I use my LINUX Mint Xfce desktop environment laptop with a second external monitor. The external stands higher than the laptop screen, so it would be natural to adjust the laptop screen y-coordinate to lower. Else the mouse always hangs in some corner when I try to move it across screens:-)
But the Xfce display configuration is not quite as comfortable as Ubuntu's Unity. It does not provide a relative adjustment of monitor coordinates by drag & drop (see screenshot below).
The tool that helps is the Xfce Settings Editor. You find it in menu under "Settings" - "Settings Editor" (Graphical settings editor for Xconf). You can also type
xfce4-settings-editor
on command line. Select displays on left side and try to recognize your monitors on right side details view.
If you are not sure, go to menu "Settings" - "Display", there you should see all plugged monitors, and there is an "Identify Displays" button on bottom. Click it to label the monitors, click again to remove the labels.
Now when you found out which screen you must adjust, double-click on the "Value" field in line "Y" of that monitor. Input the offset and press ENTER.
Now the mouse will hang in upper corner of the higher monitor, not in lower:-)

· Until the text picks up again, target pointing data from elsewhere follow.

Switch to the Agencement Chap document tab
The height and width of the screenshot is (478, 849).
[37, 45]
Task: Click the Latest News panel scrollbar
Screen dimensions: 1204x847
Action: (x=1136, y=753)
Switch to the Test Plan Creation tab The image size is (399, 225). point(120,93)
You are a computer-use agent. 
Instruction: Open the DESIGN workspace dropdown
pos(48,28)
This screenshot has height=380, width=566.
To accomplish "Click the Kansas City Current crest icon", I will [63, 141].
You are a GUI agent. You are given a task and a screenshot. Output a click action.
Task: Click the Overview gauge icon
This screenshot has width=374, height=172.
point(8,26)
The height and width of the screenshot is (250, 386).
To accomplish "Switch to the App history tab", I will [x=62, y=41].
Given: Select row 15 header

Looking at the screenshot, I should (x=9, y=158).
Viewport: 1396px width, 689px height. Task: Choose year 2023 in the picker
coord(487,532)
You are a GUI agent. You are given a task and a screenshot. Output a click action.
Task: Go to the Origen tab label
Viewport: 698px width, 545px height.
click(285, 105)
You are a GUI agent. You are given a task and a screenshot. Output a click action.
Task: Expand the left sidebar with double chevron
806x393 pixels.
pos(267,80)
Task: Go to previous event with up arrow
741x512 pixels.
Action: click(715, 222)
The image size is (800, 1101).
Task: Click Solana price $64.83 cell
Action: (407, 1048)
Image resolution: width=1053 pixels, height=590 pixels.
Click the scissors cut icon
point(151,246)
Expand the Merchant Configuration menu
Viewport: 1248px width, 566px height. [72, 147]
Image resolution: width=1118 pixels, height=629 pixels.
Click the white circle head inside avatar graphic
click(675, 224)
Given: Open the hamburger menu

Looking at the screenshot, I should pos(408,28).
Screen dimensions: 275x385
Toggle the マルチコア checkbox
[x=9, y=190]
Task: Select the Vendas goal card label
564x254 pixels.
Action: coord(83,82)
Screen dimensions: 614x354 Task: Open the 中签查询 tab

If you want to have a screenshot-utility where you can make graphical annotations on the screenshot (text, arrows, circles, ...), to explain that thing better than me, do the following on commandline:
sudo apt-get install shutter libgoo-canvas-perl gnome-web-photo
To try it out, call
shutter
from commandline (or find it in menu), take a screenshot, and then select "Edit" in the right-mouse-button popup-menu over the screenshot. A "Drawing Tool" opens where you can work.